_Dataset extract_
┌──

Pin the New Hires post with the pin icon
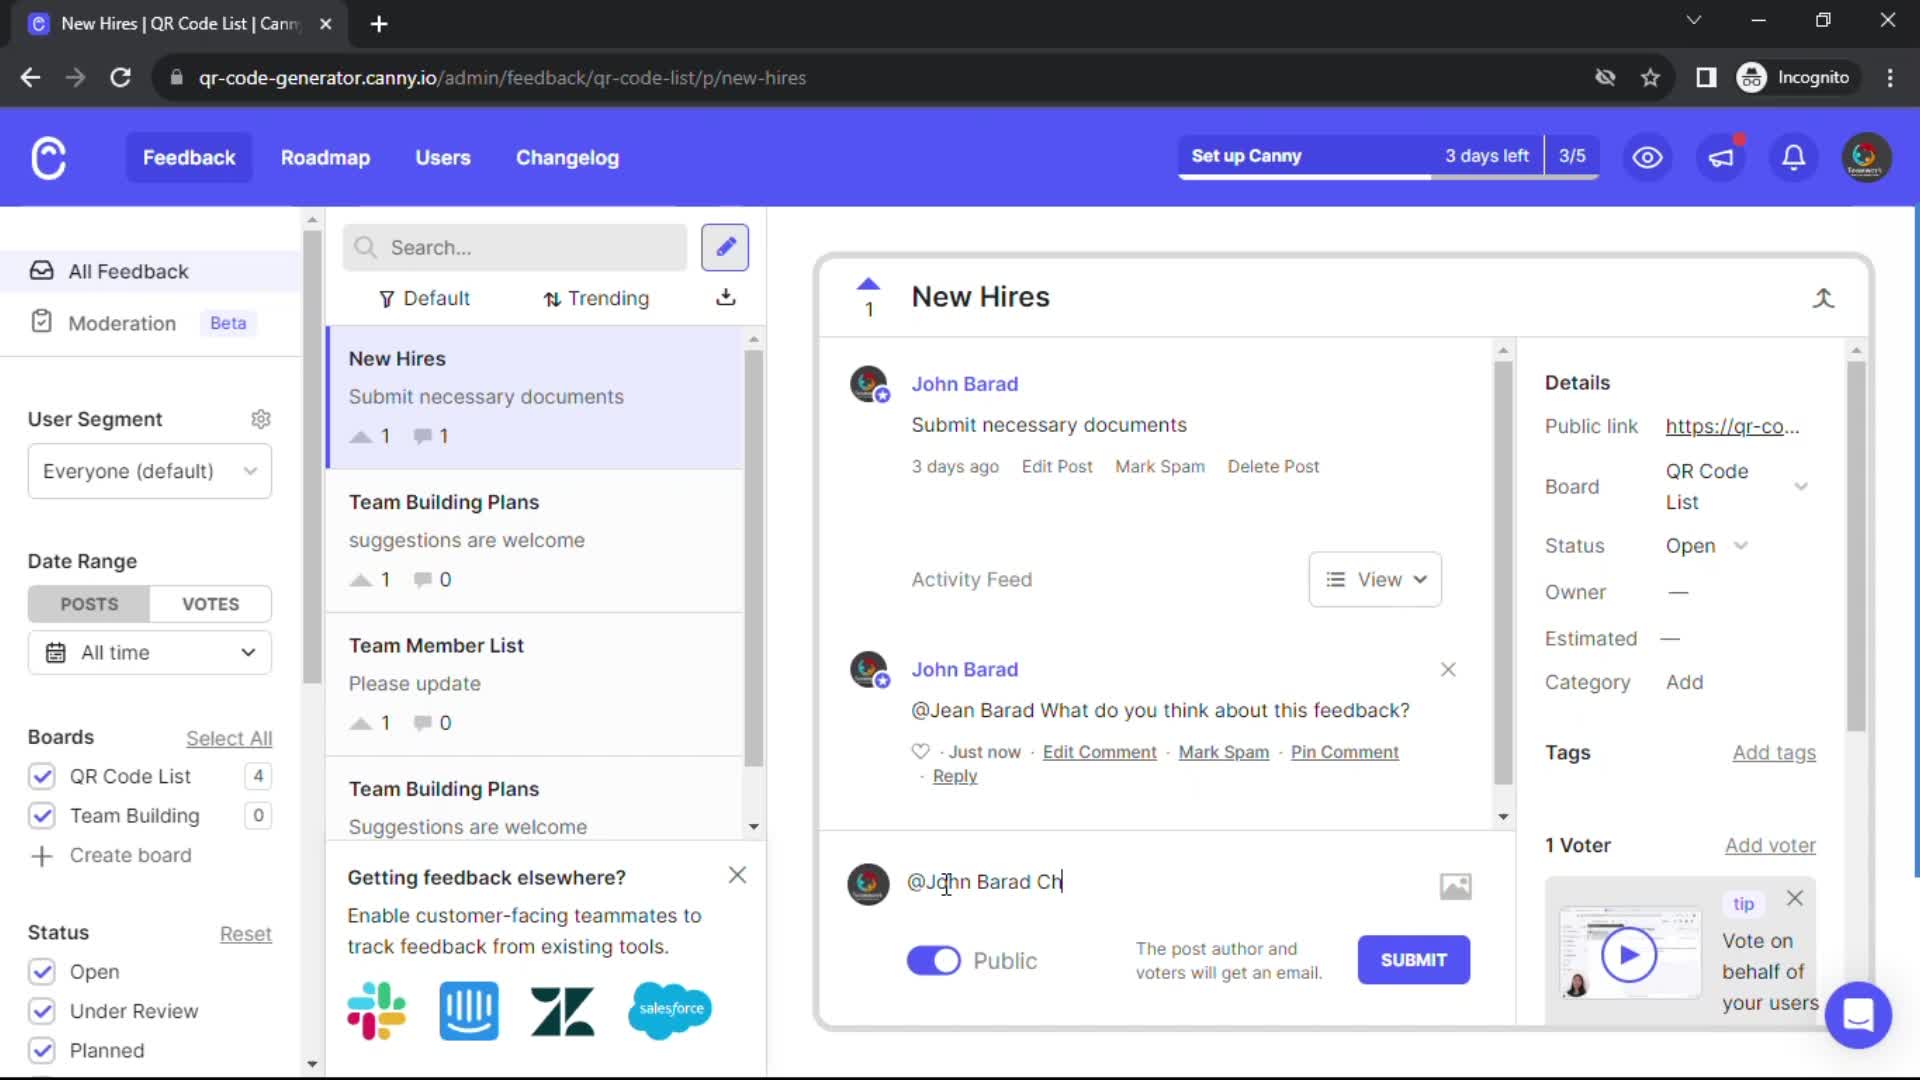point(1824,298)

└──
┌──

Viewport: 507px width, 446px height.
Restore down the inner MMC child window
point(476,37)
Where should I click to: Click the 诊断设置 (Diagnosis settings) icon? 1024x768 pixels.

└──

_Requirement_
Reproduce word for word the rows that begin with the line containing "Viewport: 507px width, 446px height." and end with the line containing "Where should I", with both of those lines included.

_Expected output_
Viewport: 507px width, 446px height.
Restore down the inner MMC child window
point(476,37)
Where should I click to: Click the 诊断设置 (Diagnosis settings) icon? 1024x768 pixels.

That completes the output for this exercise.